Task directions:
Your answer must be the exact lines from the one holding "Screen dimensions: 470x313" through the end of the entries, with no pictures.

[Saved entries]
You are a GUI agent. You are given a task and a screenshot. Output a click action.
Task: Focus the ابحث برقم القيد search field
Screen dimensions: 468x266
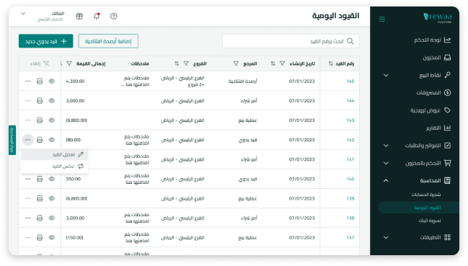291,41
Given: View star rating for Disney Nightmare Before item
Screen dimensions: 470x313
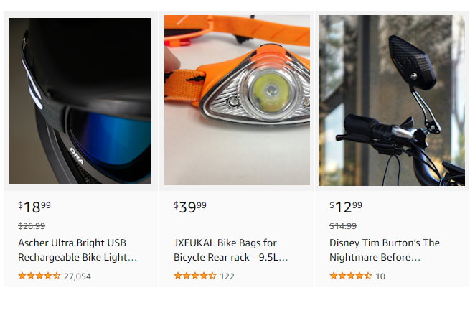Looking at the screenshot, I should 350,276.
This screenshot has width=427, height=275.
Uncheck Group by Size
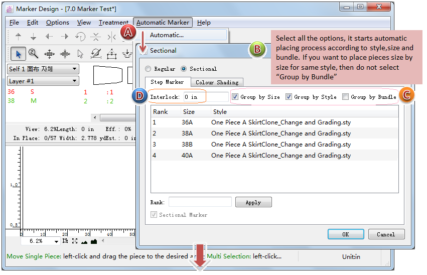coord(235,97)
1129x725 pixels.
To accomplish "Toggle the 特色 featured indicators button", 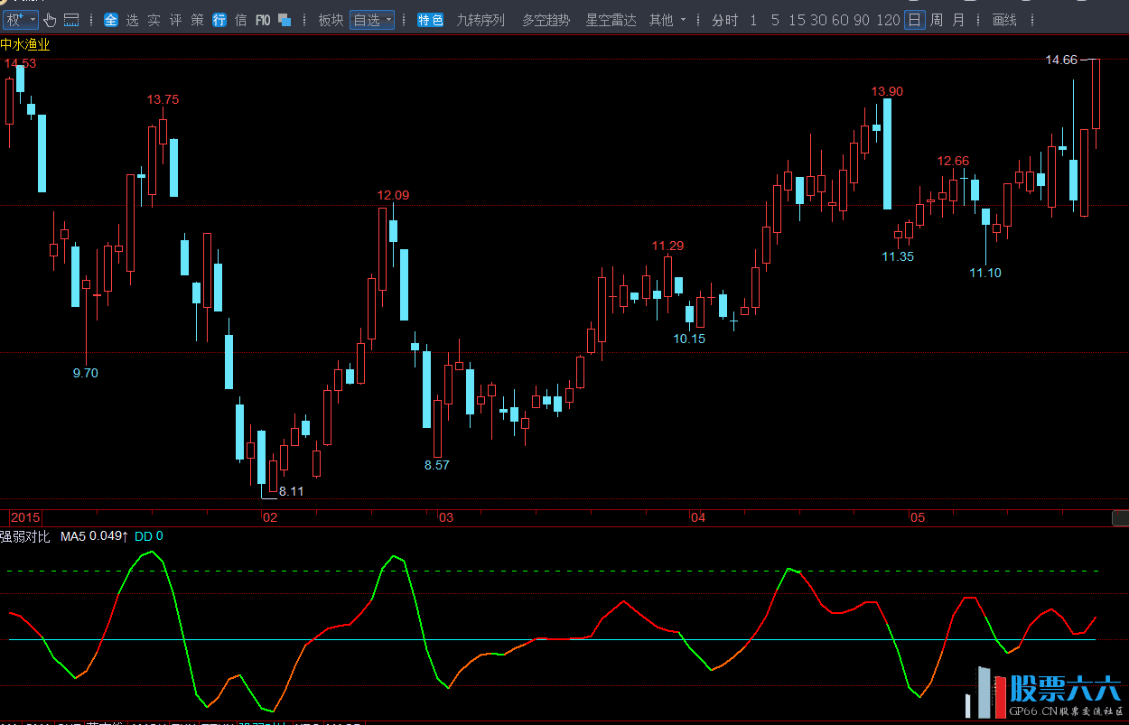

Solution for this problem:
Screen dimensions: 470x313
Looking at the screenshot, I should 350,276.
This screenshot has width=427, height=275.
Uncheck Group by Size
coord(235,97)
1129x725 pixels.
To accomplish "Toggle the 特色 featured indicators button", 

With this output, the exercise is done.